From:  DOLLARS & SENSE - The Magazine For Economic Justice.

 http://www.dollarsandsense.org/archives/…

Dear Dr. Dollar:
Isn’t the “bailout” of Wall Street like having a rotten tooth extracted? The extraction is very unpleasant, but it beats the alternative. Even if the dentist charges an unreasonably high fee, I am still going to pay and have the job done. Later I will worry about taking better care of my teeth. So shouldn’t people quit complaining about the bailout, suck it up, and get the job done?
—Peter Wagner, Weston, Mass.

FINANCIAL CRISIS -

I do like thinking about the mess in the financial markets as a “rotten tooth,” for something is certainly “rotten” in the current situation. And there is a way in which the analogy is useful: just as we are heavily dependent on the dentist to deal with our teeth, we are heavily dependent on the banks and other financial institutions for the operation of our economy. But if we are going to use the dentist-finance analogy, we need to take it a bit further.
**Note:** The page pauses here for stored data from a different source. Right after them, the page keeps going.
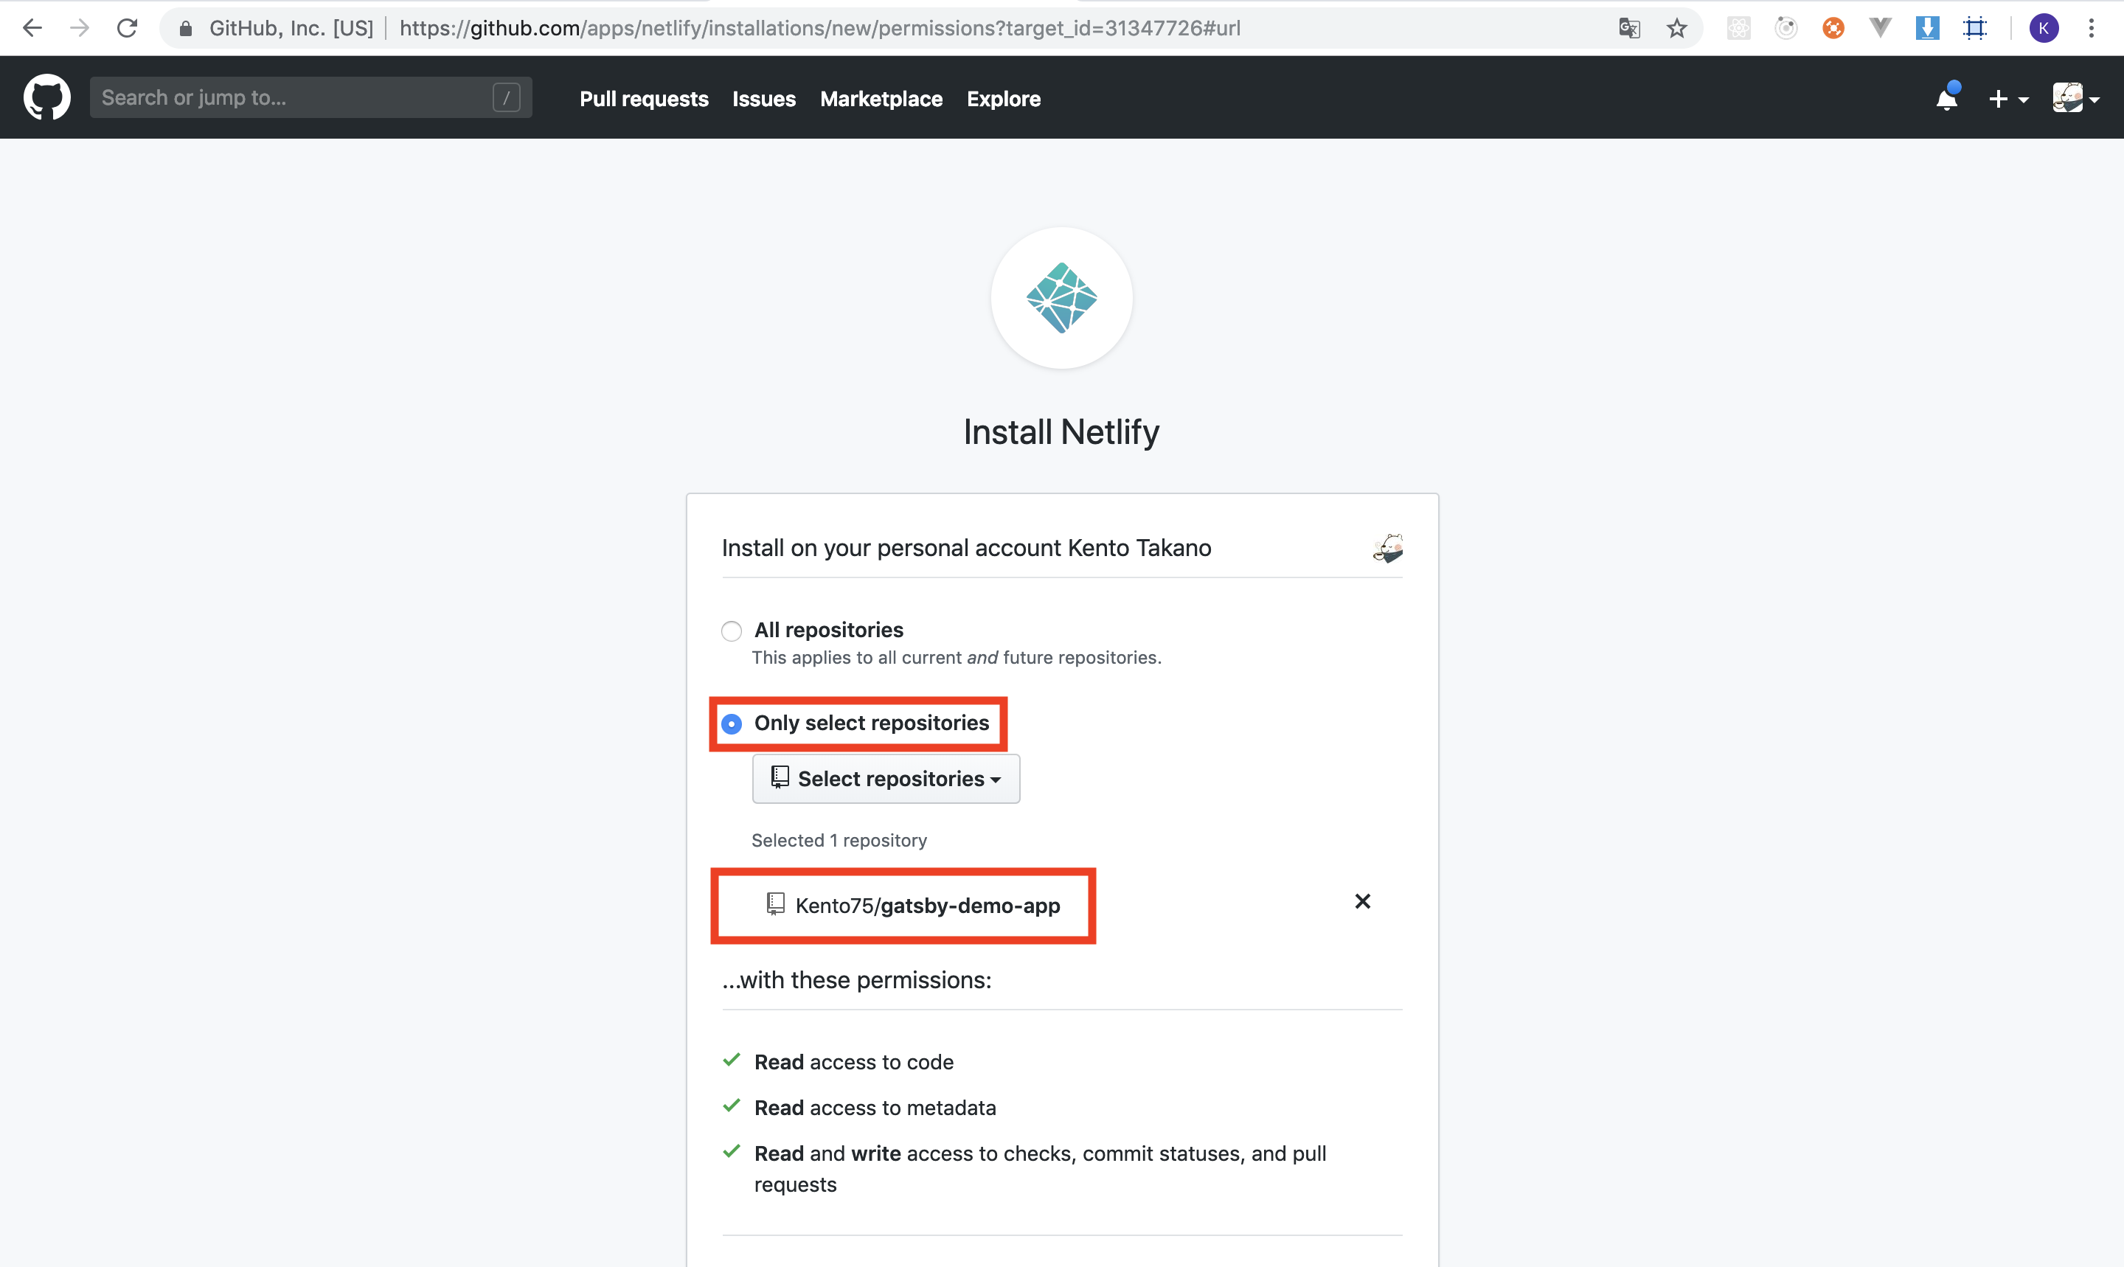The image size is (2124, 1267).
Task: Open the Chrome profile avatar K
Action: click(x=2044, y=28)
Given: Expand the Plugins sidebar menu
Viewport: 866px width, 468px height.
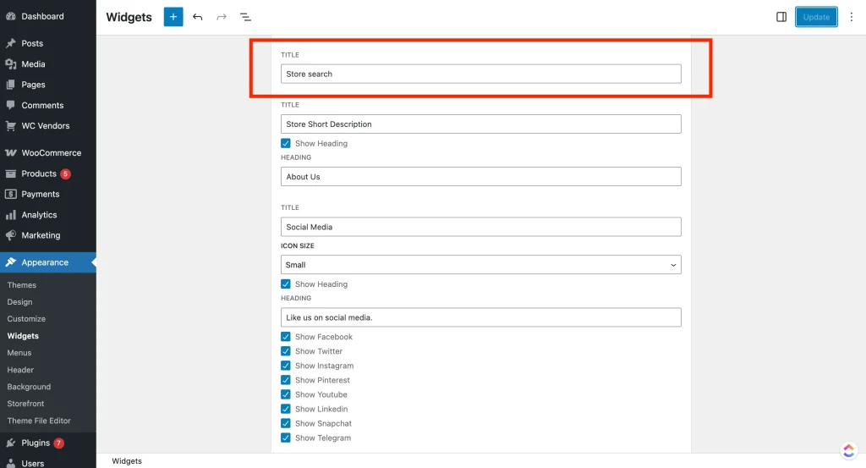Looking at the screenshot, I should coord(36,443).
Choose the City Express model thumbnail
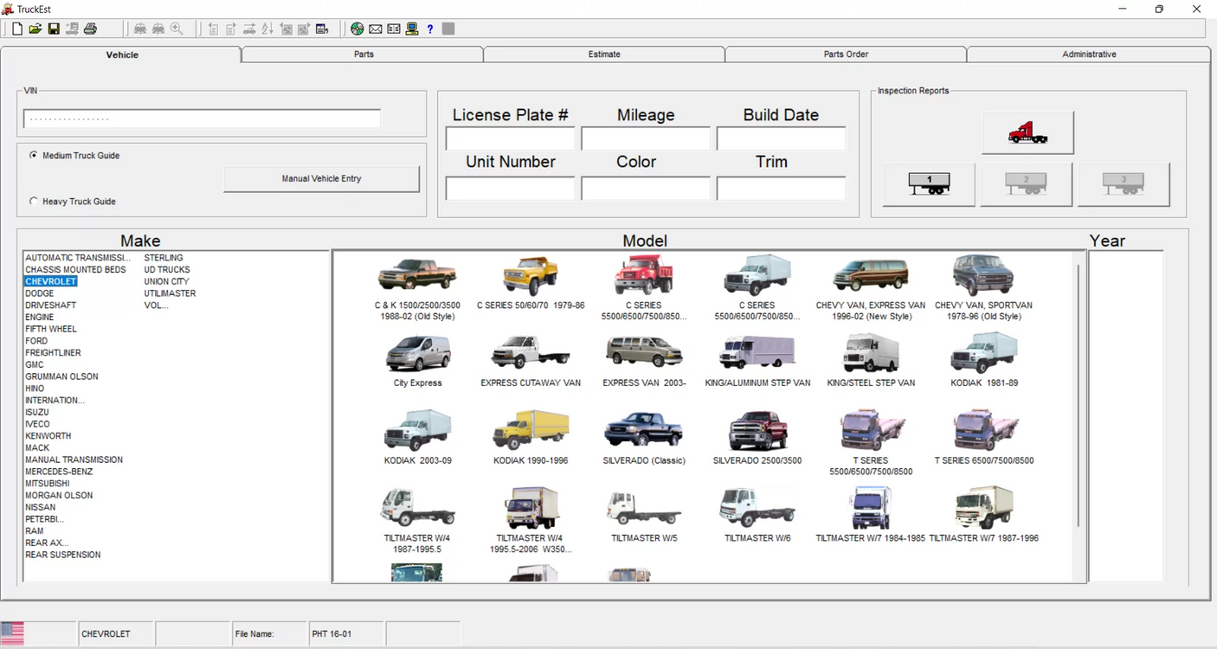Screen dimensions: 1217x649 tap(418, 357)
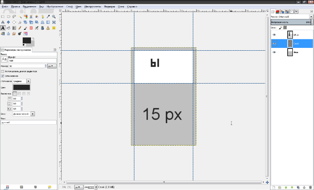
Task: Toggle visibility of the 'Фон' layer
Action: click(274, 52)
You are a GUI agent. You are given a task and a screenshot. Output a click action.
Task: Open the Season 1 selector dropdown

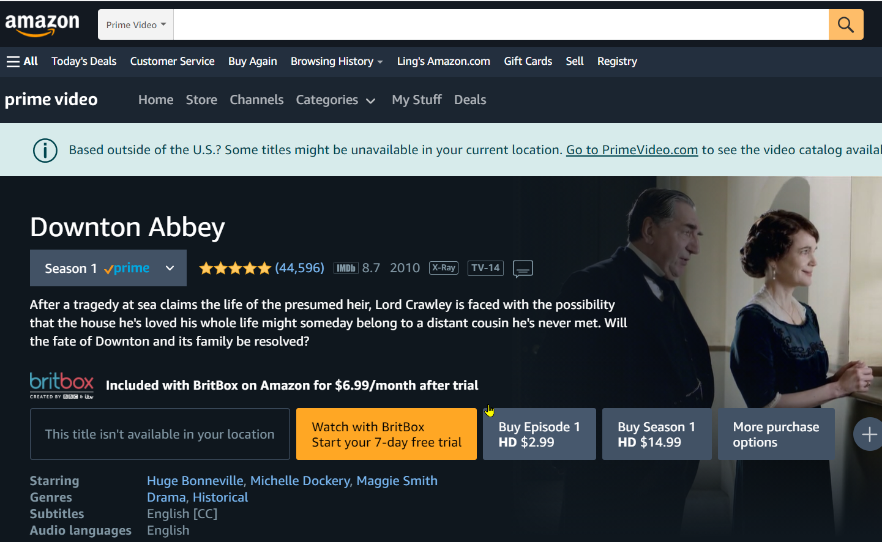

In particular, if the dentist who tells me I need my tooth yanked out in an emergency extraction is the same dentist who for years has been telling me that my teeth are fine, then I get suspicious. This dentist has been making money from me all along, and now, when the crisis of a rotten tooth emerges, the dentist stands to make more money while I incur the pain. The situation is similar to the bailout of the financial system: the banks keep their profits in good times, but the losses are imposed on the rest of us in bad times. At the very least, when the people responsible for a problem—dentists or bankers—tell me to solve the problem in a way that benefits them, I want to get a second opinion, figure out the options, and proceed with caution.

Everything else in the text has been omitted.